サソリ咬傷の治療と対処法

症状

軽度の場合、刺された部位に腫れ、赤み、灼熱感、しびれや熱感が現れます。
バークサソリ(ニューメキシコ州、アリゾナ州、カリフォルニア側コロラド川流域に生息)の咬傷は、成人では血圧上昇、筋肉の痙攣、倦怠感、呼吸困難、二重視、痙攣、麻痺、異常な眼・首・頭の動き、心拍数増加などの症状が出ることがあります。
子どもでは筋肉の痙攣、発汗、よだれ、落ち着きのなさ、泣き止まない、頭・首・眼の異常な動きがみられます。

冷却処置

1. 刺された部位をぬるま湯と石鹸で洗浄します。
2. 布に包んだ氷または市販の冷却パックを10分間当て、痛みと腫れを和らげ、毒の拡散を遅らせます。
3. 10分経過したら取り外し、さらに10分間休ませてから再度冷却します。
※循環障害がある場合は冷却時間を短くしてください。
※刺傷後2時間以内に冷却を開始することが重要です。

鎮痛剤と軟膏の使用

市販の鎮痛剤(アセトアミノフェンやイブプロフェン)は痛みの緩和に有効です。
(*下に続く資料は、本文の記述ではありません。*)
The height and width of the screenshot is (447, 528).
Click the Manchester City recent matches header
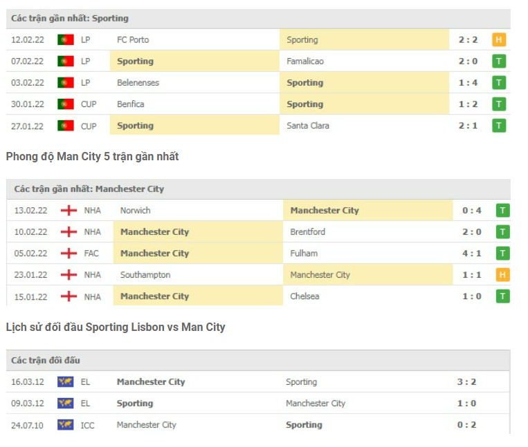[x=89, y=189]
呼吸抑制の恐れがある鎮静剤や麻薬系鎮痛薬は避けてください。局所用の麻酔・抗ヒスタミン・ステロイド配合クリームや軟膏も腫れや痛みの軽減に役立ちます。

入院と抗毒素治療

重症例では入院や抗毒素(アンチベナ)投与が必要です。入院中は筋痙攣止めの鎮静剤や点滴で血圧・痛みを管理します。抗毒素はサソリの毒を中和しますが、従来使用されていた動物性タンパク質製剤は重篤な副作用を起こすことがあります。現在は新しい抗毒素が開発中で、投与後4時間以内に有効性が確認されています。

予防策

・岩や木の山など、暗く湿った場所を避けましょう。
・ドア・窓周りの隙間を塞ぎ、定期的に掃除機をかけて隅や天井のクモの巣を除去します。
・屋外では必ず靴を履き、キャンプやハイキング時は長袖・長ズボンを着用します。
・サソリが多い地域では、衣類や靴を履く前に必ず叩いて中の確認を行いましょう。

注意喚起

稀にサソリ咬傷に対して重篤なアレルギー反応が起こることがあります。じんましん、呼吸困難、嘔吐や吐き気などの症状が現れたら直ちに医師に連絡してください。子どもが咬傷した場合は速やかに医療機関を受診しましょう。